Plein de bonne volonté, Maximilien souhaitait sincèrement s’attacher à son peuple et s’efforçait de vivre à sa manière. Il était fasciné surtout par les Indiens, ces êtres doux, silencieux, dont il s’efforçait en vain de saisir l’âme. Et, pour les séduire, il instaura une nouvelle politique qui eut le don de lui aliéner aussitôt la plus grande partie de ses partisans.
En effet, au lieu de s’appuyer sur le parti conservateur qui l’avait choisi et sur l’Église qui l’avait béni, Maximilien se tourna vers les libéraux et refusa de rendre à l’Église et sa prépondérance passée et ses biens confisqués par les hommes de Juarez. C’était une lourde faute car, très pieux pour la plupart, les Mexicains ne comprirent rien à cette attitude.
Autre faute : Charlotte se fit un ennemi de Bazaine, devenu maréchal de France tout dernièrement et qui était le seul avec ses troupes, à représenter une barrière solide contre les soldats du rebelle.
Elle ne pouvait souffrir cet homme, de modeste naissance et dont l’orgueil lui était odieux. Entre eux, les querelles étaient fréquentes.
— Pourquoi ne pas le renvoyer en France et demander à Napoléon un autre général ? s’écria un jour Charlotte exaspérée. Je ne peux plus le souffrir…
Maximilien quitta son bureau et vint entourer de ses bras les épaules de sa femme. Elle était plus jolie que jamais ces derniers temps. Le climat lui convenait. Mais pourquoi était-elle toujours si nerveuse ? Sans doute, cette maternité qui ne venait pas et semblait lui être à jamais interdite agissait-elle sur les nerfs fragiles de Carlotta.

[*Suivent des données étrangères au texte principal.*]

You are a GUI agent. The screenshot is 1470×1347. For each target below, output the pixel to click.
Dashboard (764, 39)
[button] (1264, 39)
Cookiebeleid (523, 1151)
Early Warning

— Je ne peux faire cela, mon cœur. Bazaine, même s’il est déplaisant, n’en est pas moins fort populaire, surtout depuis son mariage avec une fille du pays. De plus, ses soldats l’adorent et nous ne pouvons nous permettre de nous passer du corps expéditionnaire.
— Pourquoi ne pas faire ce qu’il te conseille, et former une armée locale ?
— Je le voudrais bien, mais je ne le peux pas. Les hommes d’ici montrent une certaine répugnance, dont je ne doute pas de venir à bout avec le temps. Mais pour le moment, il faut garder Bazaine, sinon il pourrait nous arriver malheur.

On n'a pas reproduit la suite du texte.